Joseph Burr Tyrrell Elementary School is an elementary school in Fort Smith, Northwest Territories, Canada, and is named for the explorer Joseph Tyrrell. The school, along with the Paul William Kaeser High School, is overseen by the Fort Smith District Education Authority and administered by the South Slave Divisional Education Council. It provides elementary education services to students from Fort Smith as well as the nearby Salt River First Nation and Smith's Landing First Nation.

==Background==
As of 2025, the school had 280 students and 20 staff members. The number of students tends to shift significantly from year to year because of the large number of students from outside the community whose parents attend nearby Aurora College, Thebacha Campus for a limited time. One estimate indicated that student turnover at the school could be as high as fifty per cent.

The school is located in the South Slave Region and is administered by the South Slave Divisional Education Council, alongside other schools in the communities of Hay River, Fort Resolution, Łutselk'e, and Kátlodéhche First Nation (Hay River Reserve).

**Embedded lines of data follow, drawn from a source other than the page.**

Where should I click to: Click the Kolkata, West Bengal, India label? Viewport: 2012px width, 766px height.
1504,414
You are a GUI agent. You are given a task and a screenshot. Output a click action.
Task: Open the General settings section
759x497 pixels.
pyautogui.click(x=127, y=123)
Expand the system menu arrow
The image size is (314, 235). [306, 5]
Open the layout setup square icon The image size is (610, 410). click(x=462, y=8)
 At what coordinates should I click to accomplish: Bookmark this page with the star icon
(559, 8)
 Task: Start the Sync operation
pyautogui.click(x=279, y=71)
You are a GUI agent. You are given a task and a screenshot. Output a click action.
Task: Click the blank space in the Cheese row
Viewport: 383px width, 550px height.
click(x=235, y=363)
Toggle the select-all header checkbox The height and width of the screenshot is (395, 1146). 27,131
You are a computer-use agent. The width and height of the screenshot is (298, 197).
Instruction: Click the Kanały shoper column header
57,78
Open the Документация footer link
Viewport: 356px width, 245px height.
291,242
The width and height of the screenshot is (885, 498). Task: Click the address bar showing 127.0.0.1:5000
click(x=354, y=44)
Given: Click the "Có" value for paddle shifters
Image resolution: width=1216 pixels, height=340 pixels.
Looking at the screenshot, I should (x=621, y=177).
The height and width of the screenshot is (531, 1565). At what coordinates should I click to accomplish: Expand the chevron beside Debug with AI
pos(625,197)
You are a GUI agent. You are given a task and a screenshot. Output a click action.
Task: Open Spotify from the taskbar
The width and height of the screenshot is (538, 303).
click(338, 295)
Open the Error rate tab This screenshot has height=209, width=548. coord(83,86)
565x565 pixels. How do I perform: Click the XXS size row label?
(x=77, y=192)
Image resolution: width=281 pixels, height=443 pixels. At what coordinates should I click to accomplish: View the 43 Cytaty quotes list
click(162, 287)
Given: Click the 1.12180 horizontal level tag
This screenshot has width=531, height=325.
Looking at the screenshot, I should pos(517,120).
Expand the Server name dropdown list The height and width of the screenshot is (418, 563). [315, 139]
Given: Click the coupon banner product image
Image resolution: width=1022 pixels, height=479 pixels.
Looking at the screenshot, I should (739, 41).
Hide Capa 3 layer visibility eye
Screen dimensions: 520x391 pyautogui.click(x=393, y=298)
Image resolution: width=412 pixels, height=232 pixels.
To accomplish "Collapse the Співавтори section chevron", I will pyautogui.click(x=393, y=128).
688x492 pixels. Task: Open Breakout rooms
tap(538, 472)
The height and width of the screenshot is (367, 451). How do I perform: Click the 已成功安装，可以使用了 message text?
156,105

The school was named after Joseph Tyrrell, a geologist and cartographer from Weston, Ontario responsible for leading two expeditions into what is now referred to as the Barren Lands in the Northwest Territories.

==French immersion program==
The school is, as of 2012, hosting a French immersion program being offered to students from grades one to six. As of end June 2026 the school's French Immersion was cut due to lack of students.